Thursday 1 October 2015

Starving Artists - Part Eight: The Life of One Film Director.

         Starving Artists - Part Eight


   You often meet very interesting people at a Starbucks restaurant.
     In the summer of 2015 I started to chat with Ross Munro, a 52 year-old teacher at a west side Vancouver high school. He was having his morning coffee at a Starbucks restaurant before going off to work.
     Munro not only helps young people learn to cope with everyday challenges, he's also directed and scripted two feature films and two documentaries. "my first feature film cost me about $50,000 in 2000," this energetic native of Winnipeg says. "My second film will cost me about $75,000."
    I saw Munro's first film called 'Brewster McGee' on my DVD machine.. It's shot in black and white and takes place in a parked car and a nearby fast food restaurant. I liked parts of it but it seemed to me to be incomplete. When I gently suggested to Munro  that the film needed maybe more background or introductory material, Munro smiled.
     "I could have done a lot more," he said if I'd had even more money."
     In this story on underpaid if not starving artists, I've left out film directors and specifically Canadian film directors. This short piece is an attempt to fill that gap. "The film is the art " or most important art, "of the first half of the twentieth century," wrote John Berger way back in 1964. Even to-day with the rise of the Internet, a movie or at least a well-made one is still the most important work of art to-day in 2015.
     Films are incredibly expensive to make and take a long time to complete. I can paint a small watercolour picture in less than three hours. my painting materials cost me less than twenty dollars. I may never sell my work but I always get a great kick from doing a watercolour.
    Contrast this with a director like Munro. Munro writes a movie script in maybe two or three months. He directs the film too. Yet before the film gets shot, he has to find backers to finance his film. He has to line up actors and seek loacations where he's going to shoot his film. Then he and his wife, Maria who is his producer and comes from Venezuala, have to attend to a myriad of other details.
     Once the film is complete where will it play? Only the big and well-publicized American films usually get shown at your local cineplex or mega- theatres .As one Canadian film director once said in effect, "I'll believe that I've made it as a director when a film of mine plays in Penticton, B.C. and all across Canada in towns like Penticton." Only a handful of Canadian directors have reached this stage of their careers.
     Only once has Munro been able to get one of his films shown at the Vancouver Film Festival. His movies so far as I know, have never played for any length of time in a movie house or a cineplex. And the   total amount of money he ever got back was a measly eight American dollars.
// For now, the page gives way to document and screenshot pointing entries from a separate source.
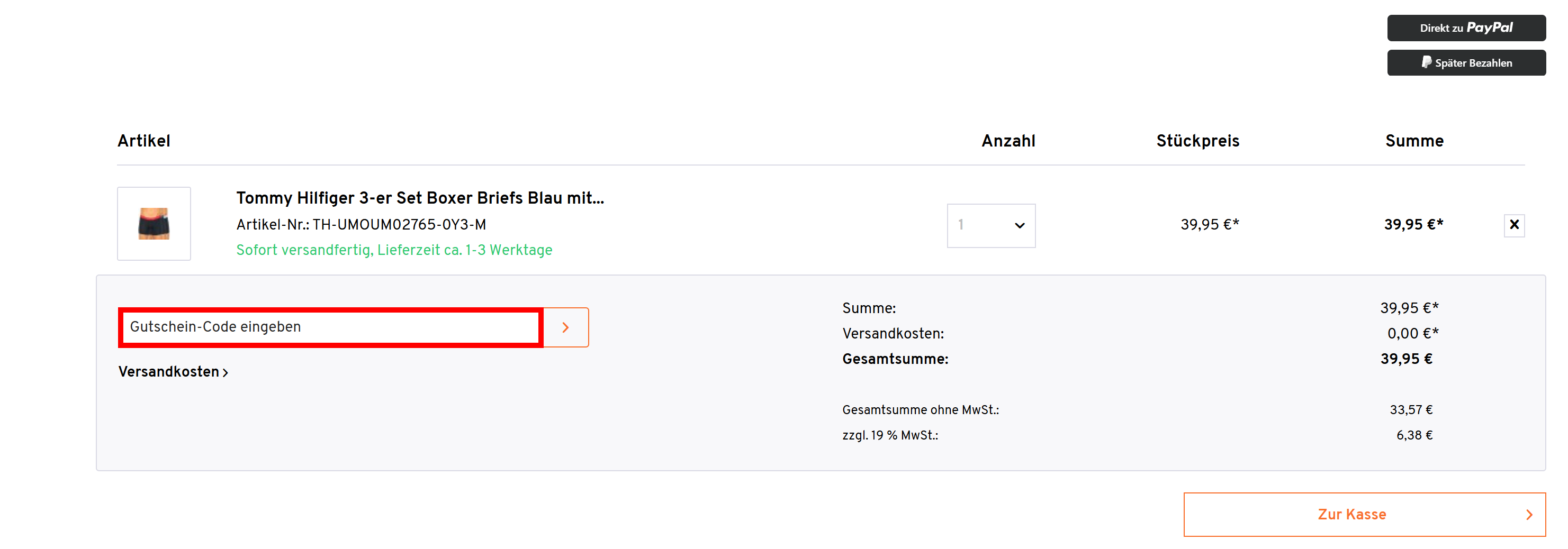Click the quantity dropdown chevron arrow
The image size is (1568, 549).
[1020, 225]
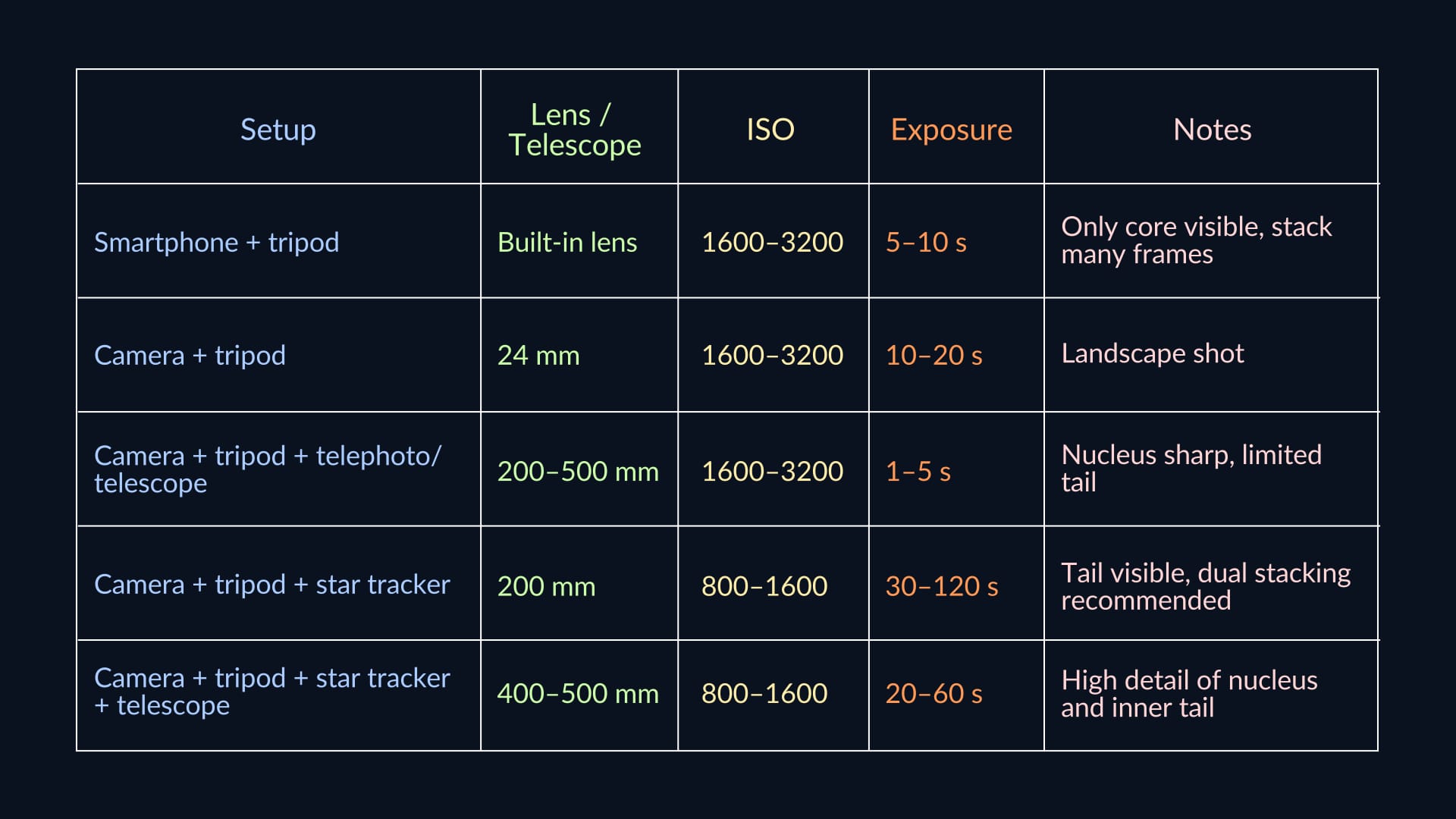This screenshot has width=1456, height=819.
Task: Select the 10–20 s exposure cell
Action: click(934, 355)

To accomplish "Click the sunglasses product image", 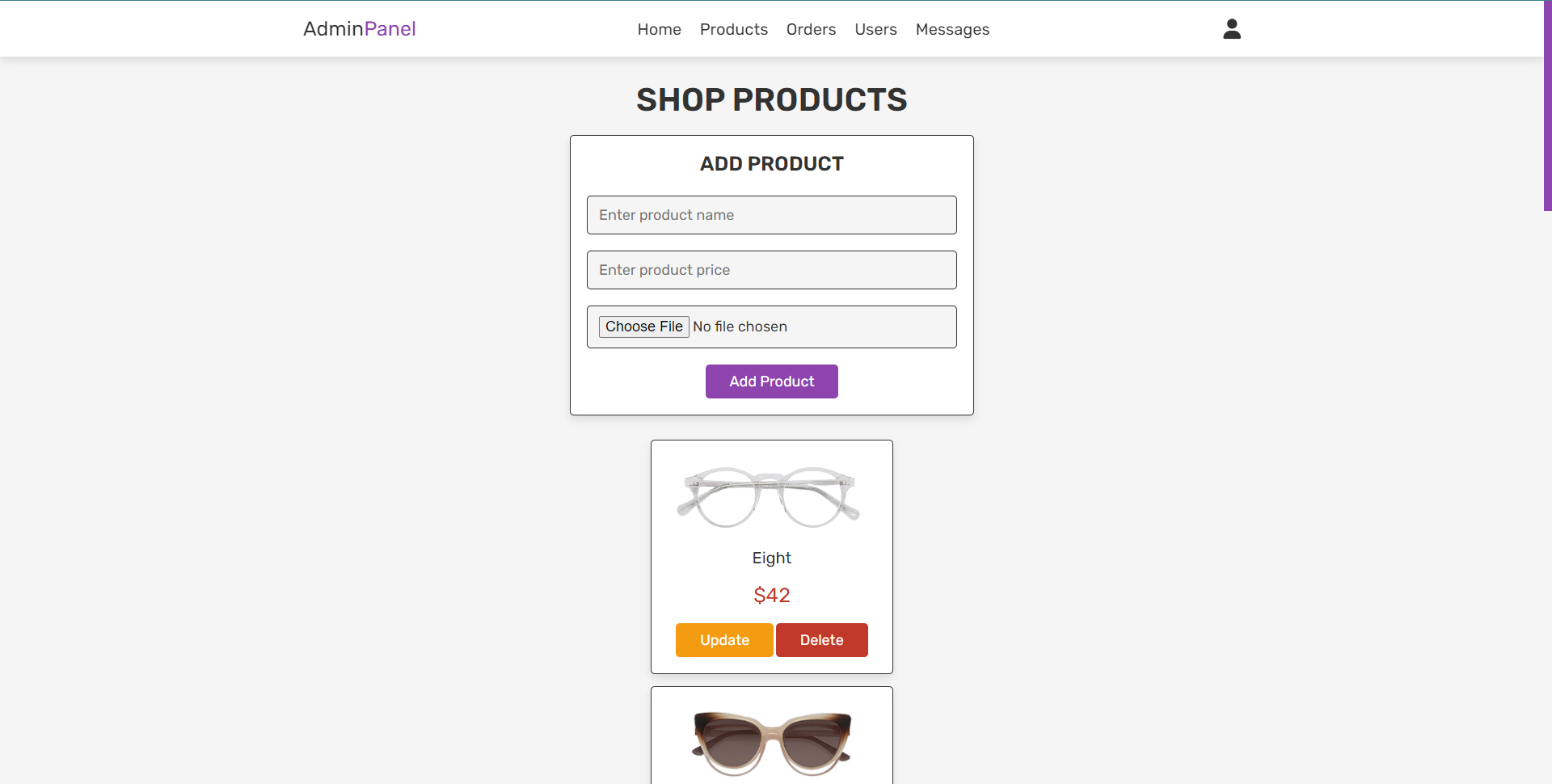I will pyautogui.click(x=771, y=740).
     "I got that from one movie house in Seattle that showed ones of my films," Munro says.
    Yet this middle-aged man keeps on pursuing his dream. He's already planning two more feature films, one about a novelist the other about a visual artist. Both will be taking place in the period from the 1930's to the 1950's.
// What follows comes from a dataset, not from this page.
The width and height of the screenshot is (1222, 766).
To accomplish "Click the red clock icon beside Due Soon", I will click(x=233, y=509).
     Like me Munro is an insatiable reader who's always finding new novels to devour. He can discuss in detail many of the novels he's read, including many from Latin America. Of course he's got a family connection here since his wife is Venezulan-born.
     I'm hoping one day that a Ross Munro film will break into the big time. Until then, I must remember the Canadian film directors who struggle on to get their films shown to a wide audience. "Socially," writes John Berger, "the film depends on large urban audiences."
   Ross Munro hasn't found those audiences yet. I hope he will one day. And I wish the same for many other underfinanced and underpaid Canadian directors.